* start MATERIAL SUPPLIED *

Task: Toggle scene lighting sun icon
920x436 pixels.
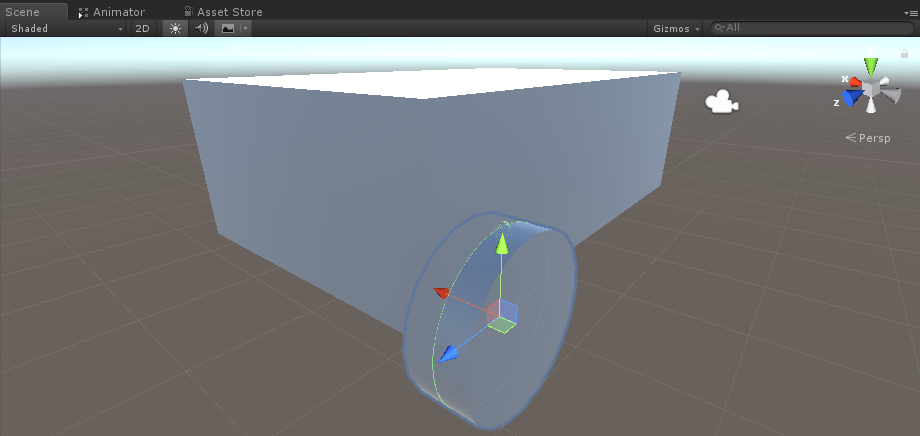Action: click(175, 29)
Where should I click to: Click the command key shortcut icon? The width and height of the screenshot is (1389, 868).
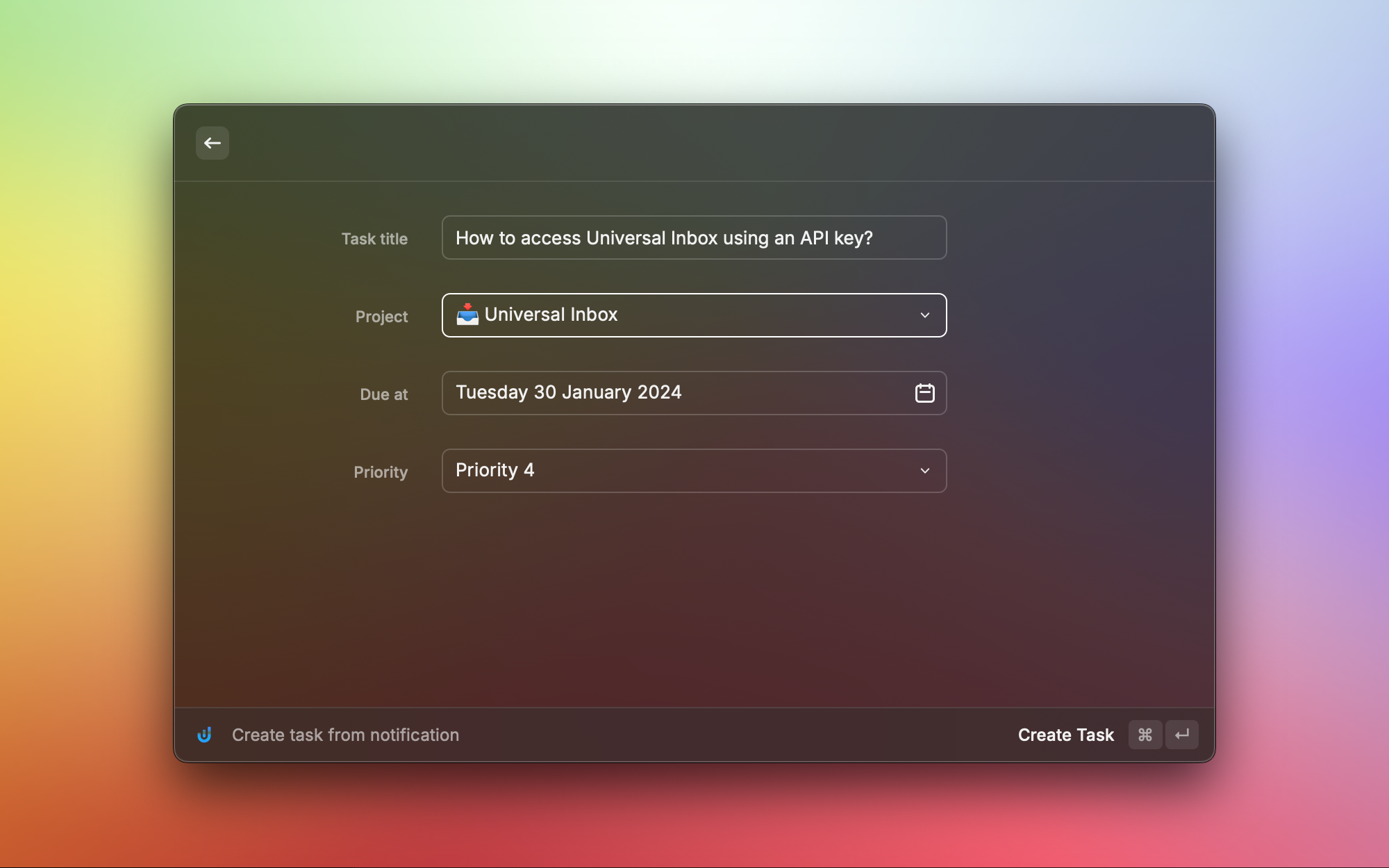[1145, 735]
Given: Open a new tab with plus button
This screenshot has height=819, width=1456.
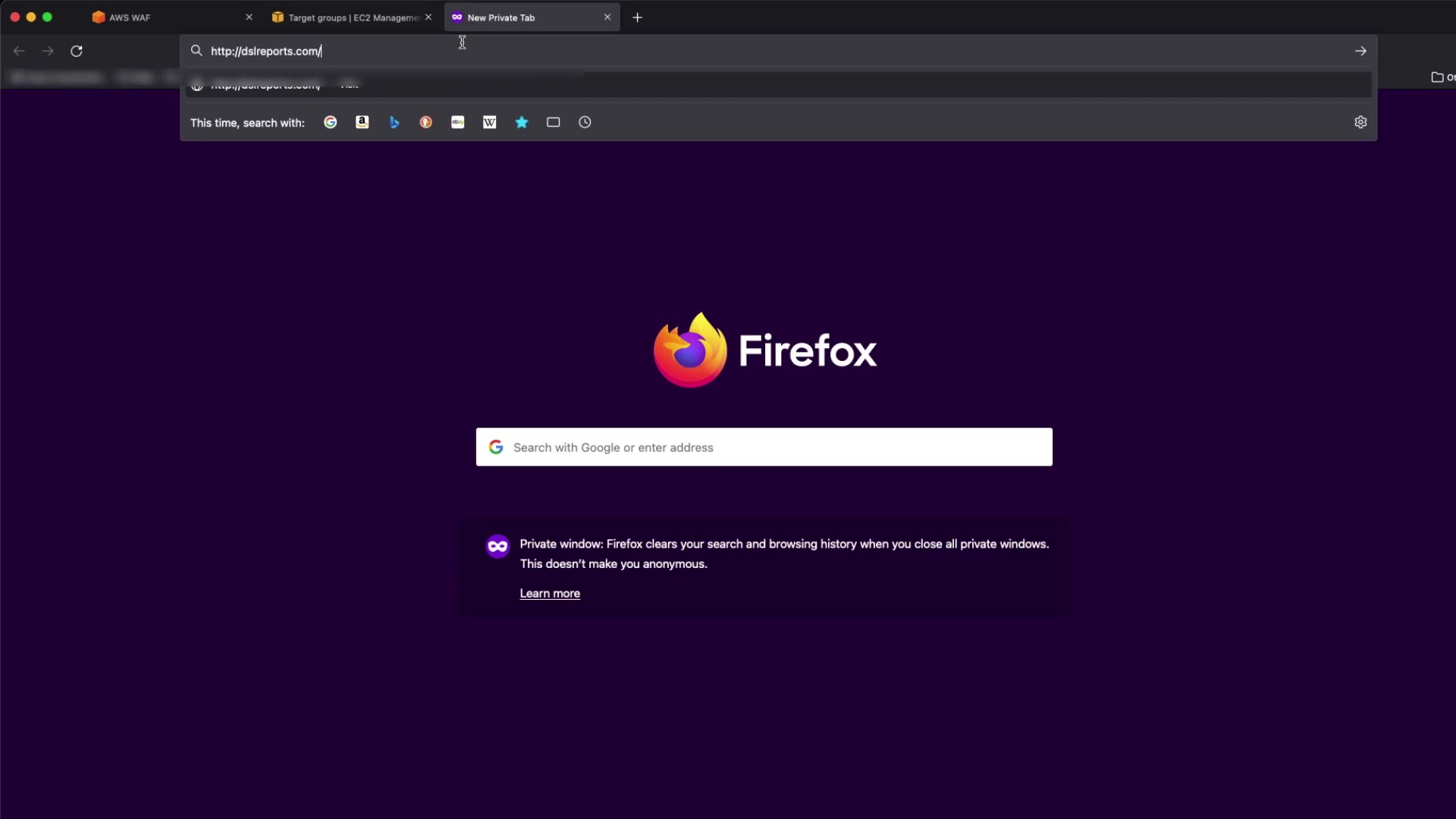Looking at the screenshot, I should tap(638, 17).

* end MATERIAL SUPPLIED *
* start MATERIAL SUPPLIED *

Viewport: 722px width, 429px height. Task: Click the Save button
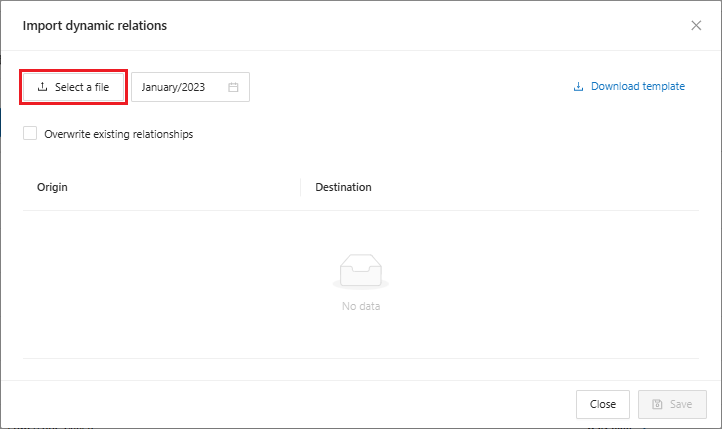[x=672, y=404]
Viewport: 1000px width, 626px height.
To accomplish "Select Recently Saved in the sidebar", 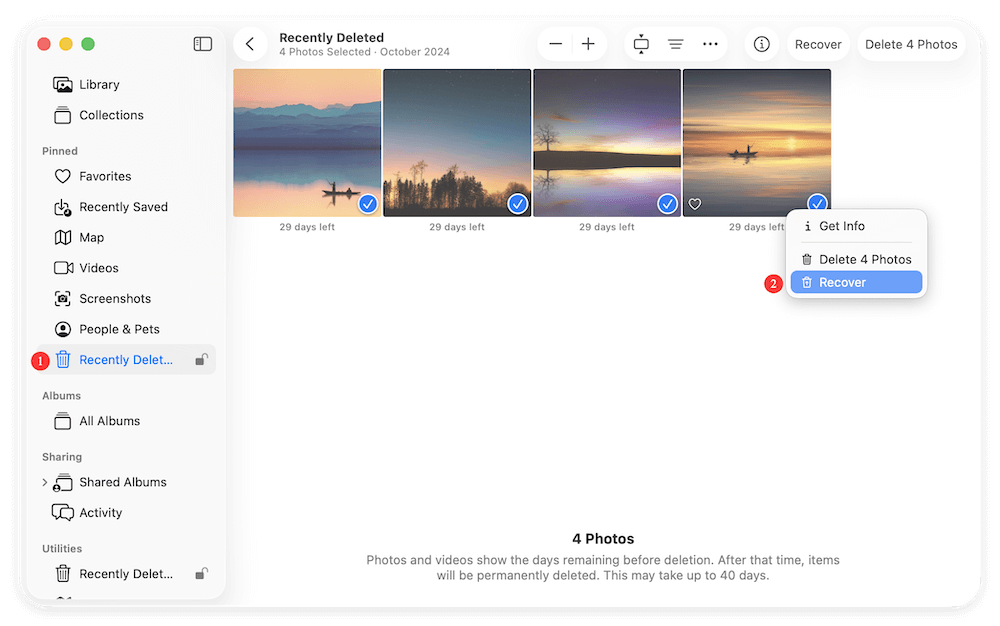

* end MATERIAL SUPPLIED *
* start MATERIAL SUPPLIED *

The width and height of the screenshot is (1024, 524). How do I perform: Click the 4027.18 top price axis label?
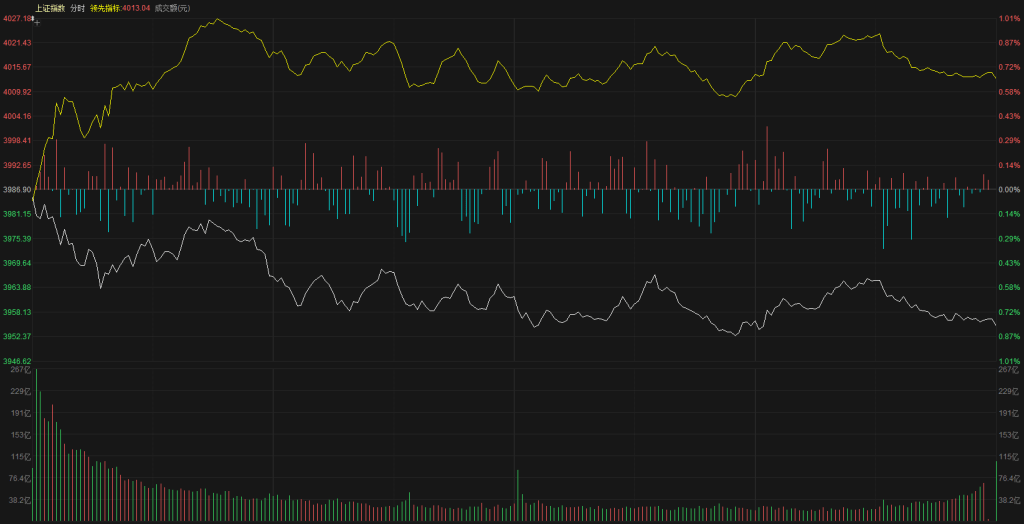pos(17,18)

* end MATERIAL SUPPLIED *

§ **EXERCISE OBJECTIVE**: Rewrite the items from the line with "Given: Open a new tab with plus button" to the line with "Looking at the", replacing "new tab" with "blank tab" and changing nothing else. Leave the pictures out.

§ **TASK RESULT**:
Given: Open a blank tab with plus button
This screenshot has height=819, width=1456.
Looking at the screenshot, I should tap(638, 17).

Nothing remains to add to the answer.